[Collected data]
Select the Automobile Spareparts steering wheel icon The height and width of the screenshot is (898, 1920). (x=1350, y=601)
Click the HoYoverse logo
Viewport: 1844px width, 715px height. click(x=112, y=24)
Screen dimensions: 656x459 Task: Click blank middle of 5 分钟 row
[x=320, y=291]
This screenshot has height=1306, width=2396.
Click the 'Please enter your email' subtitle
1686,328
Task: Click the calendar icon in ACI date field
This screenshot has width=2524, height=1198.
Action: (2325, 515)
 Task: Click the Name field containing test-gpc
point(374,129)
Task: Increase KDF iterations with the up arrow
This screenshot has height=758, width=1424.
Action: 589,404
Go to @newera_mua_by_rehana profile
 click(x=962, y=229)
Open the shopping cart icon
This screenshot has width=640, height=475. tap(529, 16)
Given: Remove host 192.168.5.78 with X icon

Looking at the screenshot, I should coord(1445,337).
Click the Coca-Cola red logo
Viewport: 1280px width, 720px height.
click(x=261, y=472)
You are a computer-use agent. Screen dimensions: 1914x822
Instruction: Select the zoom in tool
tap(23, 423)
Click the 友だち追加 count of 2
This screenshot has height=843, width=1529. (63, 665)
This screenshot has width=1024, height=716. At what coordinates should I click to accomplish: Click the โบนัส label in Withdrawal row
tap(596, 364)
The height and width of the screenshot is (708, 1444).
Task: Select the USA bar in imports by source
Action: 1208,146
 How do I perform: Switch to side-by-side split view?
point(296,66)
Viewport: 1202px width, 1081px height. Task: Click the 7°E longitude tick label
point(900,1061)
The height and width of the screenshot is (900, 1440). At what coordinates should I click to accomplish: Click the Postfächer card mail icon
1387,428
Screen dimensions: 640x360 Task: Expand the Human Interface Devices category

§ **TRY IT**
Starting from the line holding "This screenshot has width=2524, height=1198.", restate the remaining lines of the data word for word, including the last.

§ **TASK SOLUTION**
This screenshot has width=2524, height=1198.
Action: (2325, 515)
 Task: Click the Name field containing test-gpc
point(374,129)
Task: Increase KDF iterations with the up arrow
This screenshot has height=758, width=1424.
Action: 589,404
Go to @newera_mua_by_rehana profile
 click(x=962, y=229)
Open the shopping cart icon
This screenshot has width=640, height=475. tap(529, 16)
Given: Remove host 192.168.5.78 with X icon

Looking at the screenshot, I should coord(1445,337).
Click the Coca-Cola red logo
Viewport: 1280px width, 720px height.
click(x=261, y=472)
You are a computer-use agent. Screen dimensions: 1914x822
Instruction: Select the zoom in tool
tap(23, 423)
Click the 友だち追加 count of 2
This screenshot has height=843, width=1529. (63, 665)
This screenshot has width=1024, height=716. At what coordinates should I click to accomplish: Click the โบนัส label in Withdrawal row
tap(596, 364)
The height and width of the screenshot is (708, 1444).
Task: Select the USA bar in imports by source
Action: 1208,146
 How do I perform: Switch to side-by-side split view?
point(296,66)
Viewport: 1202px width, 1081px height. Task: Click the 7°E longitude tick label
point(900,1061)
The height and width of the screenshot is (900, 1440). At what coordinates should I click to accomplish: Click the Postfächer card mail icon
1387,428
Screen dimensions: 640x360 Task: Expand the Human Interface Devices category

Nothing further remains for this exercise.